Le sujet central des deux mappemondes d'Ortelius, ce n'est donc pas le monde : c'est la connaissance que l'homme a du monde, c'est la maitrise du monde par l'homme.  Le véritable sujet de la carte d'Ortelius n'est pas, nous l'avons dit, ce que l'on y voit ; mais ce n'est pas non plus, en fait, "ce que" l'on n'y voit pas. Le vrai sujet, celui qui est mis en scène de façon glorieuse sur le théâtre cartographique, c'est celui qui n'y est pas représenté, mais qui qui est l'auteur de la représentation : c'est l'Homme.

Plus exactement, ce que montre l'image du monde donnée par les cartes de la Renaissance, c'est l'image que l'homme se fait de l'Homme, dont découle le rapport de l'homme au monde. De quelle image de l'homme s'agit-il ?

L'homme tel qu'il apparaît à travers les cartes d'Ortelius, c'est l'Homme de la Renaissance, celui qui, grâce au progrès des sciences et des techniques, a fait de l'espace terrestre un monde, son monde, qu'il connaît désormais intégralement et qu'il parcourt en tout sens, pour en dresser la carte, en exploiter les ressources, et y porter la Parole de Dieu. C'est l'homme qui, en dressant la carte du monde et en fabriquant ses globes, pose le monde devant lui, comme un objet qui s'offre à son investigation.

Mais le héros du théâtre cartographique, c'est aussi, déjà, l'homme du XVII° siècle, celui que célèbrera Descartes : cet Homme qui aura su, grâce à sa raison, et aux sciences et techniques qui en découlent, se rendre "comme maître et possesseur" du globe terrestre. C'est l'homme qui, en tenant le globe dans sa main, manifeste sa mainmise sur la nature.

garder, globe, main

    5. Donner une image du monde, pour donner une image de l'homme comme image de Dieu

Sans doute existe-t-il, au-dessus des hommes, un véritable "maître et possesseur" du monde : Dieu lui-même, créateur du monde. Mais Dieu a créé l'homme à son image. Et l'homme, à son tour, crée des images du monde.
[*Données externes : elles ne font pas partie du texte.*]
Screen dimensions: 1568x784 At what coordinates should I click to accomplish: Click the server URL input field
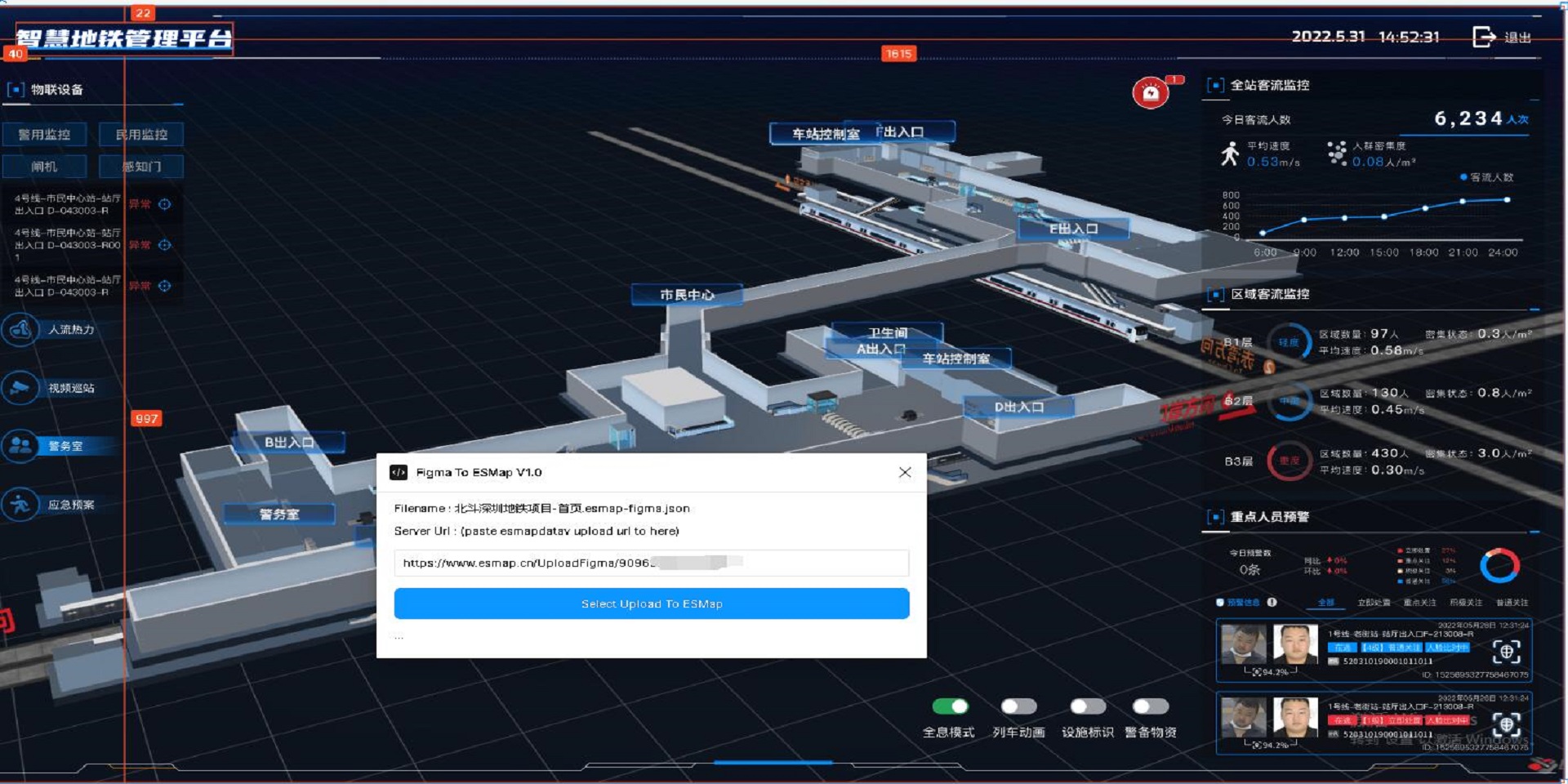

La place que Dieu occupe quand il contemple l'Univers qu'il a créé, c'est la place que l'Homme occupe quand il contemple le globe qu'il a fabriqué ; et si le globe et la mappemonde ne sont que des images du monde, et non le monde lui-même, cela ne fait que manifester en retour que l'homme, lui, sans être Dieu lui-même, est bien à l'image de Dieu.

Genesis - Wojciech Siudmak - WikiArt.org

Tableau de Siudmak : le Dieu qui tend sa main sur le globe a le visage... de l'Homme.

     6. Bilan : théâtre du monde et mise en scène de l'homme

En représentant le monde par des images, les cartographes de la Renaissance représentaient donc en fait la nouvelle image qu'ils se faisaient de l'homme, et de son rapport au monde. La carte est bien un théâtre ; un théâtre sur la scène duquel a lieu une représentation très particulière : la représentation de l'homme. La carte est le théâtre dans lequel l'homme, en représentant le monde, se représente lui-même.

S'il existe bien un endroit où la représentation du monde par l'homme figure à la fois une "vision du monde" et une "représentation de l'homme", c'est bien le théâtre cartographique de la Renaissance.